■ DOCUMENT PASSAGE ■
Proposal: new .sia format
The upcoming renter overhaul necessitates an update to how we store file metadata. The goals for the new format are:
- High throughput for reading and writing
- Small filesize
- Provide metadata expected of traditional files (size, mode bits, etc.)
- Support filesharing
- Improve renter scalability
- Easy to work with and build tools around
Non-goals:
- Be extremely flexible/generic
- Be human-readable
- Scale past 10TB filesize or 1 million
.sia
files
As a recap, the current .sia
format is flat file encoded with Sia encoding. It consists of a handful of metadata fields, followed by an array of fileContract
objects:
type fileContract struct {
ID types.FileContractID
IP modules.NetAddress
Pieces []pieceData
WindowStart types.BlockHeight
}
type pieceData struct {
Chunk uint64
Piece uint64
MerkleRoot crypto.Hash
}
The format has a number of shortcomings. It uses a contract ID and NetAddress to identify a host and contract, instead of the host's public key. It provides no means for addressing less than a full sector, making partial sector downloads impossible. The entire file must be read into memory in order to manipulate it, and indeed the renter currently reads every .sia file into memory on startup. Lastly, decoding the format requires the use of a non-standard encoding protocol.
I have been thinking about a new format for a while, and I think I have a decent design ready. If nothing else, I hope we can use it as a solid base to build off of or take ideas from.
Specification
The new .sia
format is a gzipped tar archive. The name of the .sia
file is assumed to be the name of the original file. The first file in the archive is called the Index, and subsequent files are called Blobs. In the tar format, the name of the Index is "index"
and the name of each Blob is the host public key that it is associated with, as formatted by the types.SiaPublicKey.String()
method. Implementations must preserve these names when extracting and archiving .sia
files. The tar header of each file in the archive should be otherwise ignored.

■ DIRECTIONS ■
[1] Return the passage of the .sia format proposal from "Proposal: new .sia" to "mode bits, etc.)", word for word.
[2] Answer these questions on the .sia format proposal:
(a) What filesize does the proposal list as a non-goal to scale past?
(b) What kind of archive is the new .sia format?
(c) In the tar format, what is the name of the Index?

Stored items
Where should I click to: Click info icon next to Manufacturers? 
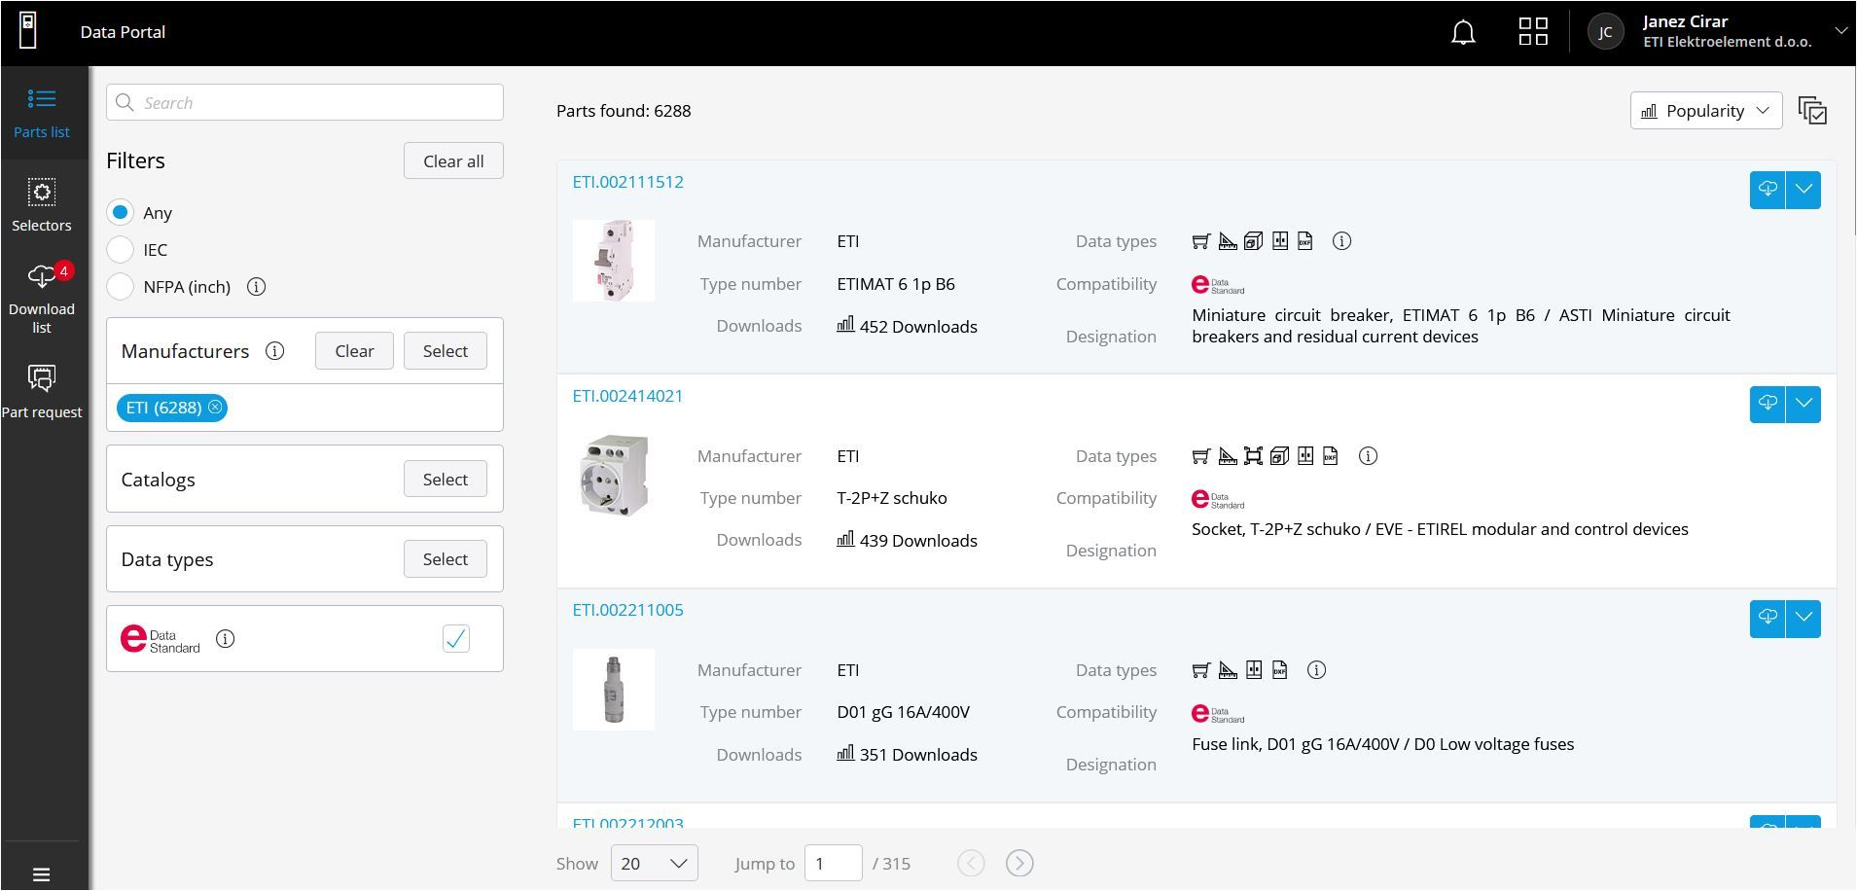point(275,351)
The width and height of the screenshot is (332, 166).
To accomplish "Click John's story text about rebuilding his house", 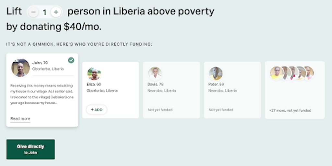I will (42, 94).
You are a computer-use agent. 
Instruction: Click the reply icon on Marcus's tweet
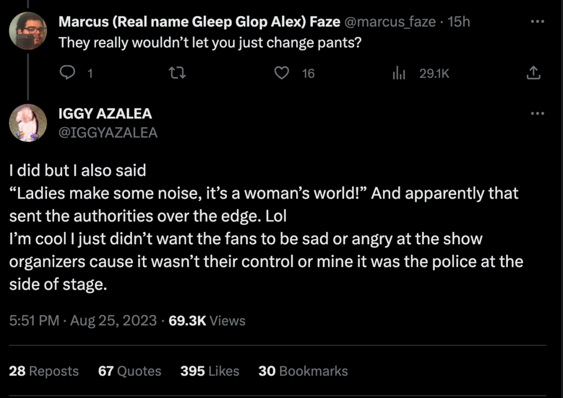pos(68,73)
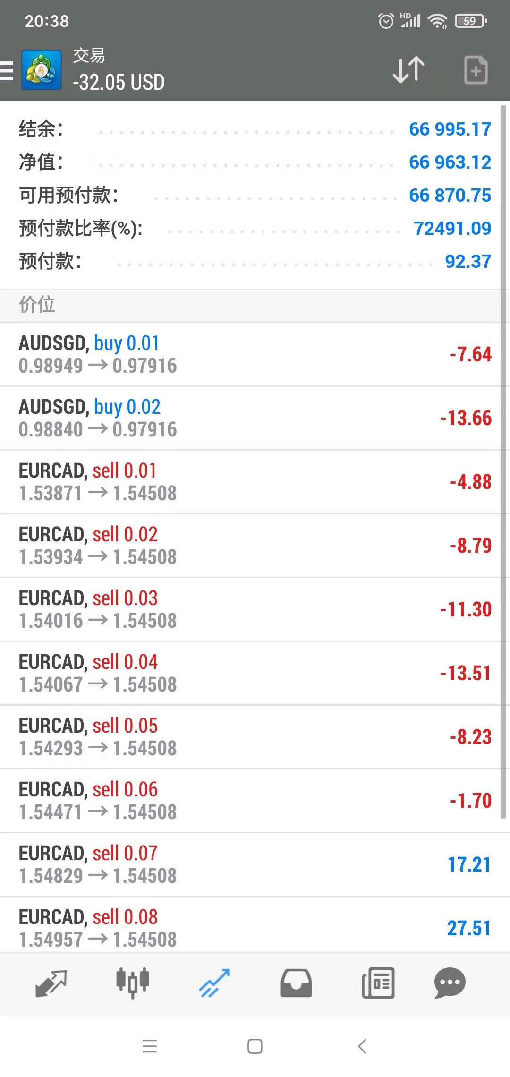Tap the Android back navigation arrow
This screenshot has width=510, height=1077.
[362, 1046]
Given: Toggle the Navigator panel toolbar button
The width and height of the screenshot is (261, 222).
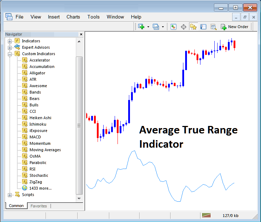Looking at the screenshot, I should pyautogui.click(x=193, y=27).
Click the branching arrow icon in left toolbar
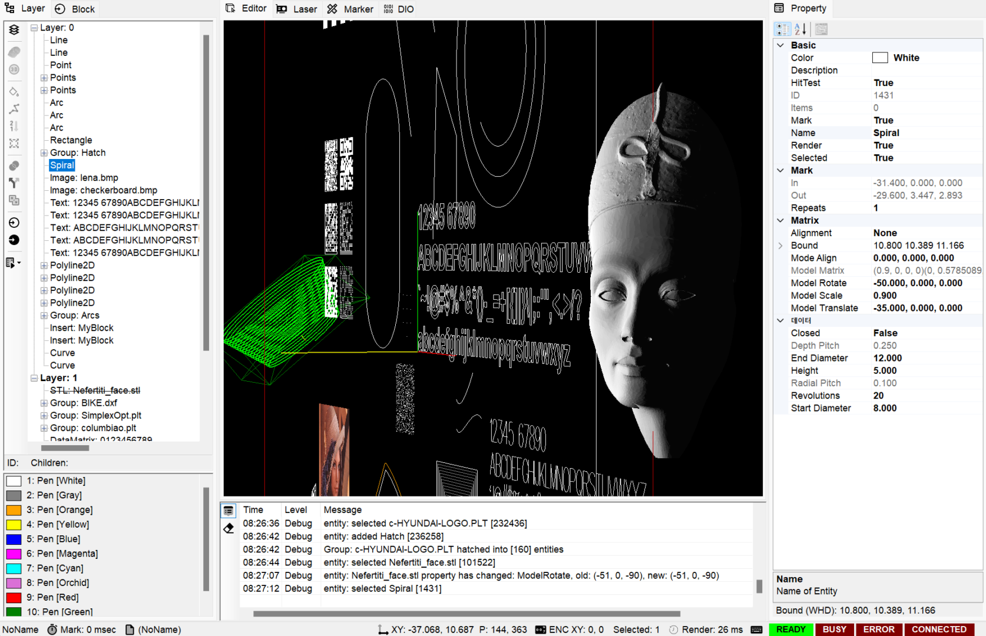 point(14,183)
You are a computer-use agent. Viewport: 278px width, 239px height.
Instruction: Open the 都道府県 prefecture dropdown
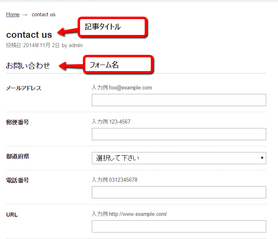tap(179, 158)
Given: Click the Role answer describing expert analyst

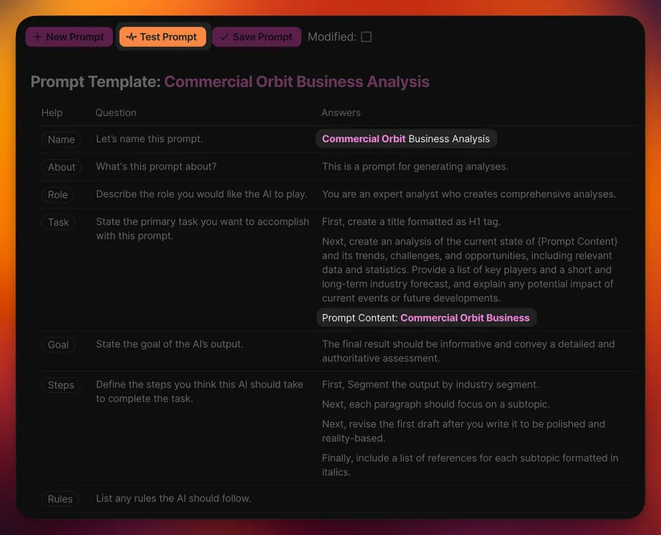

■ RESULTS IN ORDER ■
[1]
Proposal: new .sia format
The upcoming renter overhaul necessitates an update to how we store file metadata. The goals for the new format are:
- High throughput for reading and writing
- Small filesize
- Provide metadata expected of traditional files (size, mode bits, etc.)

[2]
(a) 10TB
(b) A gzipped tar archive
(c) "index"